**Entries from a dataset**
+ + +

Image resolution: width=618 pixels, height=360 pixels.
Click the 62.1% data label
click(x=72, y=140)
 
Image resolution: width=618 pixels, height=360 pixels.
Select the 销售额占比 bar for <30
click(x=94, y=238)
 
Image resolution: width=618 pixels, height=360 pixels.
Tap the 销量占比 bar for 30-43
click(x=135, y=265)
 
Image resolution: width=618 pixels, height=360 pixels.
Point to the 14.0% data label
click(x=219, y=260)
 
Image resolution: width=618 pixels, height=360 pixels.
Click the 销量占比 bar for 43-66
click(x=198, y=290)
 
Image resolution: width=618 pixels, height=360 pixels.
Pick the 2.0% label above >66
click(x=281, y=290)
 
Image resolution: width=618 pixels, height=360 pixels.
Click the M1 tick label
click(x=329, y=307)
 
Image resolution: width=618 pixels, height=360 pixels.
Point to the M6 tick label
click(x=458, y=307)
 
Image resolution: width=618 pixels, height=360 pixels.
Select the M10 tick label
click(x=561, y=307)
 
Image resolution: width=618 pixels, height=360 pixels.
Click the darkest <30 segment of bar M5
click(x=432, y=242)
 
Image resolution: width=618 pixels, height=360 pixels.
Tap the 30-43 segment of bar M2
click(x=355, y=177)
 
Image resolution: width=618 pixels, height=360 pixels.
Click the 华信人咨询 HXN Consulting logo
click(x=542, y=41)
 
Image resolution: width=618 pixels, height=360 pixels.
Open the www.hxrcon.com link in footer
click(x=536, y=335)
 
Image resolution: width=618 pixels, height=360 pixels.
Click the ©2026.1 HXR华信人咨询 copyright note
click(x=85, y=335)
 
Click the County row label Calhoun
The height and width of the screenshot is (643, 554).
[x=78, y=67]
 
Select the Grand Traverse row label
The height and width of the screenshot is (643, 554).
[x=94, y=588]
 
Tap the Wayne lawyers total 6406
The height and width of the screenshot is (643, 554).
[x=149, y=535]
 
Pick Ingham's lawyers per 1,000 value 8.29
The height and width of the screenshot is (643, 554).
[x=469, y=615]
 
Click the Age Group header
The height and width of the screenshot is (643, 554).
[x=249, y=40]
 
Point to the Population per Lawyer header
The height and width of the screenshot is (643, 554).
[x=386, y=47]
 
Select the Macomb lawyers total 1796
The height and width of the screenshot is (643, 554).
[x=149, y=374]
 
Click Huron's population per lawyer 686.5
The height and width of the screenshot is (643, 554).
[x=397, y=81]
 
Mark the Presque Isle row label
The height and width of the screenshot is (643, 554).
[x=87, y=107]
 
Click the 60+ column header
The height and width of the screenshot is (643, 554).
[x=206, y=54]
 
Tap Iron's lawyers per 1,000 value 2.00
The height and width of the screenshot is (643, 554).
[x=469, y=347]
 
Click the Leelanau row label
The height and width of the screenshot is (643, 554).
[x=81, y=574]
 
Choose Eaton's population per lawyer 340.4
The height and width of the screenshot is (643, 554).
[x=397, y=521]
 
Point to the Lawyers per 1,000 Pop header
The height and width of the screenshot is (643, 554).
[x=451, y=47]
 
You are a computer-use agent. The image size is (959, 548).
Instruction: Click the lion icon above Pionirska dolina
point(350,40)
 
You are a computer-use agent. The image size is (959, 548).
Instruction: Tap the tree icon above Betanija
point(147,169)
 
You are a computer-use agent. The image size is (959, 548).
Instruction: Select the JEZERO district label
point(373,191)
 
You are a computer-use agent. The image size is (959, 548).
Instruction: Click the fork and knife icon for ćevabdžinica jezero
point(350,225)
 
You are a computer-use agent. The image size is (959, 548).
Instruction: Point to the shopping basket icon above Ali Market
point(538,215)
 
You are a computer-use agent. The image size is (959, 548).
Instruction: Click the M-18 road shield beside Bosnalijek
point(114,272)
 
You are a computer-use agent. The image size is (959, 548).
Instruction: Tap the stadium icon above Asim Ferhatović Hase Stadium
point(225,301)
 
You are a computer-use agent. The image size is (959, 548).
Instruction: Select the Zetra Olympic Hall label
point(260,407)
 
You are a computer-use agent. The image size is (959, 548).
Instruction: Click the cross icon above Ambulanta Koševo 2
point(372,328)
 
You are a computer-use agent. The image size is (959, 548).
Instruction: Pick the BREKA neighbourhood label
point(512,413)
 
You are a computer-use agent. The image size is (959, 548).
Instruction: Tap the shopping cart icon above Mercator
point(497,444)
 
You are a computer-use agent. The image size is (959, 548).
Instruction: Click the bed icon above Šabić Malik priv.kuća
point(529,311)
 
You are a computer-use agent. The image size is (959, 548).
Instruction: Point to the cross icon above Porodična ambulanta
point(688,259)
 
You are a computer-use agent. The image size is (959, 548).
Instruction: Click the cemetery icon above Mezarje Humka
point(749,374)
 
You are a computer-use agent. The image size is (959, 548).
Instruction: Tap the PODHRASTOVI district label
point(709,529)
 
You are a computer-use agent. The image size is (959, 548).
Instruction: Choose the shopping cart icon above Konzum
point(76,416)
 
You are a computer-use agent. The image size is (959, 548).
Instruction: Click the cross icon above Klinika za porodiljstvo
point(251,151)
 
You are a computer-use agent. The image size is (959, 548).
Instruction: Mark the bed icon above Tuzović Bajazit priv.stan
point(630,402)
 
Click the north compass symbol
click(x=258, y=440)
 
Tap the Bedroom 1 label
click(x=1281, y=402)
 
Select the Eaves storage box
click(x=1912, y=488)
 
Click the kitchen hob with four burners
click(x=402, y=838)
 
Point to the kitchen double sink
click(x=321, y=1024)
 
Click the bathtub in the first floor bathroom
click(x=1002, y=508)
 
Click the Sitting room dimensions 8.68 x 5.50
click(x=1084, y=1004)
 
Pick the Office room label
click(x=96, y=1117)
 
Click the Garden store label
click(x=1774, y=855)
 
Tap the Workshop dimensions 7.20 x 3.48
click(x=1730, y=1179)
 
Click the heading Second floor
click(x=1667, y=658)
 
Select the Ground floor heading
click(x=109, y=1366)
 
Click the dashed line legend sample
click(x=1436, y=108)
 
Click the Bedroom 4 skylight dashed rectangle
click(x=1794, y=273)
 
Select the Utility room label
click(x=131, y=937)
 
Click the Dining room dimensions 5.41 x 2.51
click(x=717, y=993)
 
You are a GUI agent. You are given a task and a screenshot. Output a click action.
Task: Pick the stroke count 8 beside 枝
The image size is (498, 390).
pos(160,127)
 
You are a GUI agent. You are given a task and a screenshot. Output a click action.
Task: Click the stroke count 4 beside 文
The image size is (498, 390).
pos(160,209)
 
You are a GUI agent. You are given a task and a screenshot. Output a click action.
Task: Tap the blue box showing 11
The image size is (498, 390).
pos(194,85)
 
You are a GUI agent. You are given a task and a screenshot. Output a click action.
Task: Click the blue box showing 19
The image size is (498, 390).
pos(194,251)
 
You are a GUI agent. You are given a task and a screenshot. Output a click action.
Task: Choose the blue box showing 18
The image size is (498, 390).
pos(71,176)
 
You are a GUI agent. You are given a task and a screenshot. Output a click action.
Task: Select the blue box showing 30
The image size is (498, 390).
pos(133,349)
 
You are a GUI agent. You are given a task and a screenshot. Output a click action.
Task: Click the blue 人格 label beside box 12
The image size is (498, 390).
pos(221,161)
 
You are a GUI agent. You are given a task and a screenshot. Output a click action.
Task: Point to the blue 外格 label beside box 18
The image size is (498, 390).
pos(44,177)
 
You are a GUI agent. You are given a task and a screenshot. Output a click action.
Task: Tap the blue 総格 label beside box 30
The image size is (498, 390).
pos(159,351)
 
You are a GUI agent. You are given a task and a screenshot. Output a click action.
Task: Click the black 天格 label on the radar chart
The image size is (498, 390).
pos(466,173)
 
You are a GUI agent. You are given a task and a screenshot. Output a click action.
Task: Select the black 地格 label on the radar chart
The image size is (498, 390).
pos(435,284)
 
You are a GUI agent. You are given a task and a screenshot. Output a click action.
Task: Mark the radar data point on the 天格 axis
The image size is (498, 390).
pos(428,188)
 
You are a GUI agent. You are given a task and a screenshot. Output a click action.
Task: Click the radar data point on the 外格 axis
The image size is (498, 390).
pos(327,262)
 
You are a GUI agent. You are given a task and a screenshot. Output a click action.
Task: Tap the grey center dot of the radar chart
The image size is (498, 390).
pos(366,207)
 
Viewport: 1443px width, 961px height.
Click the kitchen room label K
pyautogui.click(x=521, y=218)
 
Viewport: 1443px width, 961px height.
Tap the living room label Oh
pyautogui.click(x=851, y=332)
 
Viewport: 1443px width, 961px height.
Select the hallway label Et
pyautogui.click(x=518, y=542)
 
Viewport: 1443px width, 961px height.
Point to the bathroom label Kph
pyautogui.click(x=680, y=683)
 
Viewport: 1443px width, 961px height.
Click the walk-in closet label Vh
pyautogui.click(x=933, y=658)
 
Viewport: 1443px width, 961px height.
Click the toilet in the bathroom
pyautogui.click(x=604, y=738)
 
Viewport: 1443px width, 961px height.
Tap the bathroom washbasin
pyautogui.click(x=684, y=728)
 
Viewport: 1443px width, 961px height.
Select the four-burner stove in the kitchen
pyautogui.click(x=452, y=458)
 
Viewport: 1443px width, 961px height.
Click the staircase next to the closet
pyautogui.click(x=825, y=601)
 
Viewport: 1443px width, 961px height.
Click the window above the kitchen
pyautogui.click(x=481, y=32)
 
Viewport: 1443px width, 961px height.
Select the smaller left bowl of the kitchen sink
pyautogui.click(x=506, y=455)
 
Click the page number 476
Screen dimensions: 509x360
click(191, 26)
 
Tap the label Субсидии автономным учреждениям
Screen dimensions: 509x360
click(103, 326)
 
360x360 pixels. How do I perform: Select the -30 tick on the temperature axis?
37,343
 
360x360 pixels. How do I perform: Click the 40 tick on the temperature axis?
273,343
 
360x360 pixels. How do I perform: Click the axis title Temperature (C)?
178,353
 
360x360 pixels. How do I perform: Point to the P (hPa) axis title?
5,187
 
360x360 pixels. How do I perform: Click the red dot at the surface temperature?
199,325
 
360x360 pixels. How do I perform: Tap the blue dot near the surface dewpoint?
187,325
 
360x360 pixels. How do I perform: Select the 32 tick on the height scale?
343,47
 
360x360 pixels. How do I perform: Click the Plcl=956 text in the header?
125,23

+ + +

**BRIEF**
Copy the entries word for word, from the very first line through the line containing "[x=94, y=588]".

**FINAL RESULT**
Image resolution: width=618 pixels, height=360 pixels.
Click the 62.1% data label
click(x=72, y=140)
 
Image resolution: width=618 pixels, height=360 pixels.
Select the 销售额占比 bar for <30
click(x=94, y=238)
 
Image resolution: width=618 pixels, height=360 pixels.
Tap the 销量占比 bar for 30-43
click(x=135, y=265)
 
Image resolution: width=618 pixels, height=360 pixels.
Point to the 14.0% data label
click(x=219, y=260)
 
Image resolution: width=618 pixels, height=360 pixels.
Click the 销量占比 bar for 43-66
click(x=198, y=290)
 
Image resolution: width=618 pixels, height=360 pixels.
Pick the 2.0% label above >66
click(x=281, y=290)
 
Image resolution: width=618 pixels, height=360 pixels.
Click the M1 tick label
click(x=329, y=307)
 
Image resolution: width=618 pixels, height=360 pixels.
Point to the M6 tick label
click(x=458, y=307)
 
Image resolution: width=618 pixels, height=360 pixels.
Select the M10 tick label
click(x=561, y=307)
 
Image resolution: width=618 pixels, height=360 pixels.
Click the darkest <30 segment of bar M5
click(x=432, y=242)
 
Image resolution: width=618 pixels, height=360 pixels.
Tap the 30-43 segment of bar M2
click(x=355, y=177)
 
Image resolution: width=618 pixels, height=360 pixels.
Click the 华信人咨询 HXN Consulting logo
click(x=542, y=41)
 
Image resolution: width=618 pixels, height=360 pixels.
Open the www.hxrcon.com link in footer
click(x=536, y=335)
 
Image resolution: width=618 pixels, height=360 pixels.
Click the ©2026.1 HXR华信人咨询 copyright note
click(x=85, y=335)
 
Click the County row label Calhoun
The height and width of the screenshot is (643, 554).
[x=78, y=67]
 
Select the Grand Traverse row label
The height and width of the screenshot is (643, 554).
[x=94, y=588]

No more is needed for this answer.